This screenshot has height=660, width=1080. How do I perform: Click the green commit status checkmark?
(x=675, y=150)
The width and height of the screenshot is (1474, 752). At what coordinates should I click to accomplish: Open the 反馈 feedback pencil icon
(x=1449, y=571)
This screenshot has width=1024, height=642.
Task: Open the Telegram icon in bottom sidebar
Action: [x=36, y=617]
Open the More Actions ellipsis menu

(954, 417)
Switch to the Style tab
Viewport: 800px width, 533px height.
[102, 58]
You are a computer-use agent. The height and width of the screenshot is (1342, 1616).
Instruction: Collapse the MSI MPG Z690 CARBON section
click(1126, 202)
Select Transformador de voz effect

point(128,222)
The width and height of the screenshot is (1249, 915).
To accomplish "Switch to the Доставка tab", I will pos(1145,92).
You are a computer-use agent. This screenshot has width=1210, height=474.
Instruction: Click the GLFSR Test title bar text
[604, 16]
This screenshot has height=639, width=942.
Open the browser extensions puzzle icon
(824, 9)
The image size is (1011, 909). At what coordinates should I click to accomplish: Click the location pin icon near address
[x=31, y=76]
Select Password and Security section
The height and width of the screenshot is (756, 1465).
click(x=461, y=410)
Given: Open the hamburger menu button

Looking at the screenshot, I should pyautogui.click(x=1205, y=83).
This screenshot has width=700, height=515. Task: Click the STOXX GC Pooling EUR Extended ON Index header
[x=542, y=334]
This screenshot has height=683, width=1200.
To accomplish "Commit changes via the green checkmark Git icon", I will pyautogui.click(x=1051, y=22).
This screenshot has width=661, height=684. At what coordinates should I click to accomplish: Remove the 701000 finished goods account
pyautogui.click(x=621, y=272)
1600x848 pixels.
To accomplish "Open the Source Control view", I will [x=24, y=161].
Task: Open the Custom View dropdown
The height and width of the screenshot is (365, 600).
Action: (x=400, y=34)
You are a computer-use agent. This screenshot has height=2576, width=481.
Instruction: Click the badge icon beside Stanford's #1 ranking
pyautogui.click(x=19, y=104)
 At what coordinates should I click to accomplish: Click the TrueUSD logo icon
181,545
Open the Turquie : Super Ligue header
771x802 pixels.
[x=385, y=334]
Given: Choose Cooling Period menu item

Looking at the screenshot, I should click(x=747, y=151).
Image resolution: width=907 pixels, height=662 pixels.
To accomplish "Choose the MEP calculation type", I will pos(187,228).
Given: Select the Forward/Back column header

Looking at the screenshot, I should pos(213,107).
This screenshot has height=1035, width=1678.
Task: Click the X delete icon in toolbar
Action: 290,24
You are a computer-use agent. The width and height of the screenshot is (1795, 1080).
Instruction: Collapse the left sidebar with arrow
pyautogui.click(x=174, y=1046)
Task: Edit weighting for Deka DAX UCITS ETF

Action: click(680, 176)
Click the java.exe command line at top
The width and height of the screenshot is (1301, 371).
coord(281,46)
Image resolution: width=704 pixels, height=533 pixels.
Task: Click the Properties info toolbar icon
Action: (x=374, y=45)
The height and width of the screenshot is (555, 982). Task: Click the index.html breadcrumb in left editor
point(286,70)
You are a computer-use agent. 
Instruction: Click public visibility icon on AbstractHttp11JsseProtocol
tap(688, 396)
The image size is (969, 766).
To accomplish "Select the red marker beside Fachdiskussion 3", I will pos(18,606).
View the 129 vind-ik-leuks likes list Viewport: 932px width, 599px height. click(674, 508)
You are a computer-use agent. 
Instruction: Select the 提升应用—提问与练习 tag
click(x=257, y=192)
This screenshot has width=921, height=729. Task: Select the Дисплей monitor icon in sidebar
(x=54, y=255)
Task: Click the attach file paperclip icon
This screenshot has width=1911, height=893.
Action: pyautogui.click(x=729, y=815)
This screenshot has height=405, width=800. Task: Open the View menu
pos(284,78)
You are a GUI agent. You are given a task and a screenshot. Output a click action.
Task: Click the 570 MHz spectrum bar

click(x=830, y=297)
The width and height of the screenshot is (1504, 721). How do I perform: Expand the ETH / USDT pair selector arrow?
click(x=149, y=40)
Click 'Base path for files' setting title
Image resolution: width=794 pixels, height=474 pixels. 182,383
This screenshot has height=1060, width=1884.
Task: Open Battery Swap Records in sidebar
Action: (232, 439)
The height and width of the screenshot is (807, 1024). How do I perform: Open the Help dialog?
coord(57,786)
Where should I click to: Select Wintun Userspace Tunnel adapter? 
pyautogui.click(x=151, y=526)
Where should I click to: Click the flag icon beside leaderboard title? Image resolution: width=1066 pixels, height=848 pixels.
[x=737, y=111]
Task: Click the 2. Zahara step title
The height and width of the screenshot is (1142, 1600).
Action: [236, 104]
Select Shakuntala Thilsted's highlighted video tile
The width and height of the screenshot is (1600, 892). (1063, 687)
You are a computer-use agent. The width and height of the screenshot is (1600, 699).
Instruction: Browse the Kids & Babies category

» **What is being asked**
Scan the records above. Return every line with "will" in it.

» **Your solution**
To accomplish "Switch to the Доставка tab", I will pos(1145,92).
To accomplish "Commit changes via the green checkmark Git icon", I will pyautogui.click(x=1051, y=22).
To accomplish "Open the Source Control view", I will [x=24, y=161].
To accomplish "Choose the MEP calculation type", I will pos(187,228).
To accomplish "Select the red marker beside Fachdiskussion 3", I will pos(18,606).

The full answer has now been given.